[Dataset records]
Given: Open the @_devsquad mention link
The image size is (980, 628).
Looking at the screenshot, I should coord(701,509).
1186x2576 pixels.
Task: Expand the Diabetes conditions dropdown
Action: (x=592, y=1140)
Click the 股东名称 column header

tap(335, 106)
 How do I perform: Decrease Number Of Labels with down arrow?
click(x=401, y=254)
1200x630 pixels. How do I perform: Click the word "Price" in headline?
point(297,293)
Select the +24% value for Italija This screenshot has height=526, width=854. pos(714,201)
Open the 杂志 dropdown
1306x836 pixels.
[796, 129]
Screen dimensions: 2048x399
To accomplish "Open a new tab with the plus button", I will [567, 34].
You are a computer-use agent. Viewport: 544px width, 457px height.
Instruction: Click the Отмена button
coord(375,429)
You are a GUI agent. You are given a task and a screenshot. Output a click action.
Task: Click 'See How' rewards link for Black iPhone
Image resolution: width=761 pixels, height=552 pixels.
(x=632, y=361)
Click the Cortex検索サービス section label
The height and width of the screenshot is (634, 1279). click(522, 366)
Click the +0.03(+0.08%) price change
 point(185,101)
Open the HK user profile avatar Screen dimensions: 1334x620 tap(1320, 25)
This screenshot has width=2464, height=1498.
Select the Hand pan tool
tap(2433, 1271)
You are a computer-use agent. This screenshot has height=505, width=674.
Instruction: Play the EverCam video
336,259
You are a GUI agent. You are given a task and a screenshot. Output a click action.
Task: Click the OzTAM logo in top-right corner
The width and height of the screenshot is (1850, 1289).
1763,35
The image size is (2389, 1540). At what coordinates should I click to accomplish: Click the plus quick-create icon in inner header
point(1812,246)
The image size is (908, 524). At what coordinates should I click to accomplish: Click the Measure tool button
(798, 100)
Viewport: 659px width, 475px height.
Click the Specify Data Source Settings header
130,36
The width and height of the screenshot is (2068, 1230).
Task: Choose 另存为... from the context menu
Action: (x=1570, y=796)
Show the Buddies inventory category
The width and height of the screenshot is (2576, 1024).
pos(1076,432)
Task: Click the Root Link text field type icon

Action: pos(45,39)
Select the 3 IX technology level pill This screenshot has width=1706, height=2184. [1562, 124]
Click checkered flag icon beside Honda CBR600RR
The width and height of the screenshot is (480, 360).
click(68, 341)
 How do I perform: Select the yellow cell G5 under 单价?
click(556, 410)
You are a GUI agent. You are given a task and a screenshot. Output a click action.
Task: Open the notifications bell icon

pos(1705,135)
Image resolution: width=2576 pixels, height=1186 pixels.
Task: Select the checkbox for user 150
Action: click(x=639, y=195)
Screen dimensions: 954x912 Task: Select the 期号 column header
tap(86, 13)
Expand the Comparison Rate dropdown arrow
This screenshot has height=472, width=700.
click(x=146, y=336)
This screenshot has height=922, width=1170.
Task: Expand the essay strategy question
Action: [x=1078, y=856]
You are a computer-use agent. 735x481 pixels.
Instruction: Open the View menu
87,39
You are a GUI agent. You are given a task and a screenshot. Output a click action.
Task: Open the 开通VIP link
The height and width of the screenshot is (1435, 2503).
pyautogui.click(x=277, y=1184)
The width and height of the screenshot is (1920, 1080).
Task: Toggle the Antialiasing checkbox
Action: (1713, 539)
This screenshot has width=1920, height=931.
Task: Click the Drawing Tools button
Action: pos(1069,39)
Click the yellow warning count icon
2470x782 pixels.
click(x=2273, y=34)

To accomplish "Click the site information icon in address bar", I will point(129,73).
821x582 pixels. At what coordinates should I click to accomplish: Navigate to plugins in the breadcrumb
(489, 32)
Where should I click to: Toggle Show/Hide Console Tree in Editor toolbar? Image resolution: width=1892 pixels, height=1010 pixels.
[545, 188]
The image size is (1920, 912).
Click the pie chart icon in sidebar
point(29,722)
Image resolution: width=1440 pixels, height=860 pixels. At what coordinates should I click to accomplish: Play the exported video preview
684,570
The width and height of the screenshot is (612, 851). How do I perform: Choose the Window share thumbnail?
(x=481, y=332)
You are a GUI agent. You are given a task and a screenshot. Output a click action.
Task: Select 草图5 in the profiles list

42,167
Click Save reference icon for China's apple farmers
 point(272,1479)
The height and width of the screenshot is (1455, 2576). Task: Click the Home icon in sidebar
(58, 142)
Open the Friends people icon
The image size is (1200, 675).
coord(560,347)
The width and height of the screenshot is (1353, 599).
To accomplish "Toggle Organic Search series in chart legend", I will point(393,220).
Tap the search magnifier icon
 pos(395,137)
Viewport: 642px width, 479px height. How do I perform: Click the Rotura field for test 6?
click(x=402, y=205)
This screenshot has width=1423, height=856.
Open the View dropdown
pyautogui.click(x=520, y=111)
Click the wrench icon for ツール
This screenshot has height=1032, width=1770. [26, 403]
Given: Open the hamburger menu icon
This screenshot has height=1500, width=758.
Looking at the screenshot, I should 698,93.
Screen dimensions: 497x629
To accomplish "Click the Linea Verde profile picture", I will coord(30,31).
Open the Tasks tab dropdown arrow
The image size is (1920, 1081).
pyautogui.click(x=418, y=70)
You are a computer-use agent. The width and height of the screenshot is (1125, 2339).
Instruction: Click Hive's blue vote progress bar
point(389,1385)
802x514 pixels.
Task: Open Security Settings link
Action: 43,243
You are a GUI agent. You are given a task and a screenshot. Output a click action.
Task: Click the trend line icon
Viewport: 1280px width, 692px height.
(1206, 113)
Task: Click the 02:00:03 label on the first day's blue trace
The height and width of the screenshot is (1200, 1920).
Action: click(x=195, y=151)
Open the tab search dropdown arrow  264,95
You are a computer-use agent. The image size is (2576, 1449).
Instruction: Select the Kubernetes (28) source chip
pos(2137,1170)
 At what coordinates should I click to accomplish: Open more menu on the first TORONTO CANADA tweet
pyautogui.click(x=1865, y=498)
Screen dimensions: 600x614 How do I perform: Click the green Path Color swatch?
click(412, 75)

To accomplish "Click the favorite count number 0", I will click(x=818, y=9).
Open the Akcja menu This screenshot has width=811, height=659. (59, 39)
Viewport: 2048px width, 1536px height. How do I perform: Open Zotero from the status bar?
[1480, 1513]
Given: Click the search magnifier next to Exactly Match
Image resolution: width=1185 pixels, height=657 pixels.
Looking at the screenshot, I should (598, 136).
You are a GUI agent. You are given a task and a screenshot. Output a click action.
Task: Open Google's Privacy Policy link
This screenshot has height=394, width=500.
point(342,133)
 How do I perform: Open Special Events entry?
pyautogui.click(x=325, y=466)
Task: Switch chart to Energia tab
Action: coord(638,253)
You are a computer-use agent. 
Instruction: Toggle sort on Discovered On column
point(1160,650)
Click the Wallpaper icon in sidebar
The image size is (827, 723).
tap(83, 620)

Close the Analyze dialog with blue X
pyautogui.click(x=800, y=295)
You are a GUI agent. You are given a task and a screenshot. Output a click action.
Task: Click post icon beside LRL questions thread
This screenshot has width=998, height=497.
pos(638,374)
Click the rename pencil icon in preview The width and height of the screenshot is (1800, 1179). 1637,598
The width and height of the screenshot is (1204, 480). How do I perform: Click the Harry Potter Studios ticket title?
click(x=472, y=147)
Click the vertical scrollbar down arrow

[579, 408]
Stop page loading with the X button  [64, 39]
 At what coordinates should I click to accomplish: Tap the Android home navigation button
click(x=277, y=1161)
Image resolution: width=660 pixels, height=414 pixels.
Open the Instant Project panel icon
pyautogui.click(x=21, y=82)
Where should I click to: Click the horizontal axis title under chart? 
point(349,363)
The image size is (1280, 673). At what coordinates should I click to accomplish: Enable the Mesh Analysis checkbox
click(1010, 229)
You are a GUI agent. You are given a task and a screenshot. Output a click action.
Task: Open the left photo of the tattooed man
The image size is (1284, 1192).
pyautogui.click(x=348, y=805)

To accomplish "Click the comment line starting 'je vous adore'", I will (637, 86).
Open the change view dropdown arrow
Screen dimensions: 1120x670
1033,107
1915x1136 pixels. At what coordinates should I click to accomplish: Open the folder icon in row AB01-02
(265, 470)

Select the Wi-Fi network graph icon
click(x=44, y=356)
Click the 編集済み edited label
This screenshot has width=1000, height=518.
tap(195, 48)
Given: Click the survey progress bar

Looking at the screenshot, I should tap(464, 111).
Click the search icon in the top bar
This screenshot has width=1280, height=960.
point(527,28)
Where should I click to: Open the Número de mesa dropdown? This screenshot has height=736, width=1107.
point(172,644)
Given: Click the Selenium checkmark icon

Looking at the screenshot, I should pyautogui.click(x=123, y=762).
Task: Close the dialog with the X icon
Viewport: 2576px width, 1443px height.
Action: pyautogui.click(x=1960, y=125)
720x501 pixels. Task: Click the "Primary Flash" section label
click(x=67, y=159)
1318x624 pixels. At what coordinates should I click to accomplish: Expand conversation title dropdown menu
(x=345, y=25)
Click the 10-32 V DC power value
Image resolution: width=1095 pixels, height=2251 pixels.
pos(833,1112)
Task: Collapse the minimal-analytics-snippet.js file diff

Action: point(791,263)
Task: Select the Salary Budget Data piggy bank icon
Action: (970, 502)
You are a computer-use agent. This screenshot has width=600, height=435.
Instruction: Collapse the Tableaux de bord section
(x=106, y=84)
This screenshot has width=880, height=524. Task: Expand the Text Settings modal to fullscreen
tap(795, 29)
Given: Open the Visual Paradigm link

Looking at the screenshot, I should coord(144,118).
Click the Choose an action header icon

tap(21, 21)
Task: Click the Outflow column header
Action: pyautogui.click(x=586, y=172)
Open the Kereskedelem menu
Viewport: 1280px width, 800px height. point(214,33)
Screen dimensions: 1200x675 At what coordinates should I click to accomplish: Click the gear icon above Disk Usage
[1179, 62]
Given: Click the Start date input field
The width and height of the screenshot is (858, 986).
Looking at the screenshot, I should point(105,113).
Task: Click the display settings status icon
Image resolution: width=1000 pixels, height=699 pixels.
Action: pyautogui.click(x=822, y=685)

Requirements
Present the rows between the line containing "Click the search icon in the top bar" and the line containing "click(x=67, y=159)", inclusive, as a two-column CSV with the header instruction,action, one line per row. Put each row's text and its answer in their own quoted fields, with line breaks replaced by spaces.

Solved problem
instruction,action
"Click the search icon in the top bar This screenshot has width=1280, height=960.","point(527,28)"
"Where should I click to: Open the Número de mesa dropdown? This screenshot has height=736, width=1107.","point(172,644)"
"Given: Click the Selenium checkmark icon","Looking at the screenshot, I should pyautogui.click(x=123, y=762)."
"Task: Close the dialog with the X icon Viewport: 2576px width, 1443px height.","Action: pyautogui.click(x=1960, y=125)"
"720x501 pixels. Task: Click the ""Primary Flash"" section label","click(x=67, y=159)"